The European Commission appreciates the importance of large, multinational clinical trials to generate robust and reliable data to support rapid regulatory and public health decisions. In line with the ERA versus CORONA action plan [1], significant Horizon 2020 funding was mobilized for the establishment of a European Union (EU)-wide clinical trial network for coronavirus disease 2019 (COVID-19) therapeutics, including trial implementation.

In their commentary entitled “Clinical trial implementation in the context of the COVID-19 pandemic: Challenges, lessons learned and recommendations from DisCoVeRy and the EU SolidAct and the EU response group” [2], Diallo et al. list regulatory, legal, and financial hurdles that these trials have encountered.
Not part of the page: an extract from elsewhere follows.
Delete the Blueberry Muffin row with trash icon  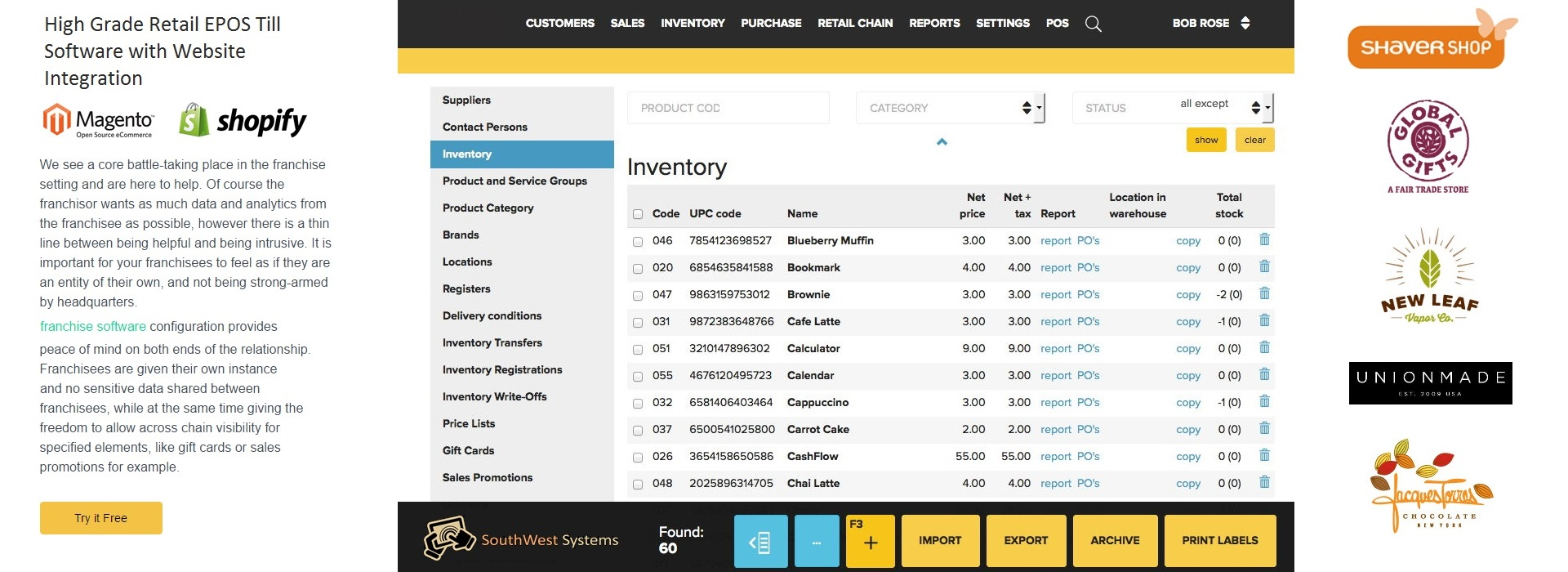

Additional information herein puts their concerns in perspective.

The authorization of clinical trials is a Member State competence, and the Commission's remit is to ensure the implementation of Clinical Trials Regulation (CTR) 536/2014 (applicable on 31 January 2022) and Clinical Trial Directive 2001/20. Reasons for delays in trial authorizations may be multiple, related to the assessment procedure, the completeness of the submission, and to regulatory and Good Clinical Practice compliance. Expedited approvals can only be given for high-quality and fully compliant submissions.

The CTR reinforces coordination by requiring a single decision, involving national competent authority and ethics committees within strict timelines. It also requires Member States to cooperate in the assessment of multicountry trial applications and increases the transparency of clinical trial data, thus facilitating public scrutiny and increased research efficiency. Cooperation among Member States will be required in safety assessments in further support of clinical trial participant and patient safety. The CTR recognizes the importance of noncommercial trials and contains provisions for fee waivers by Member States.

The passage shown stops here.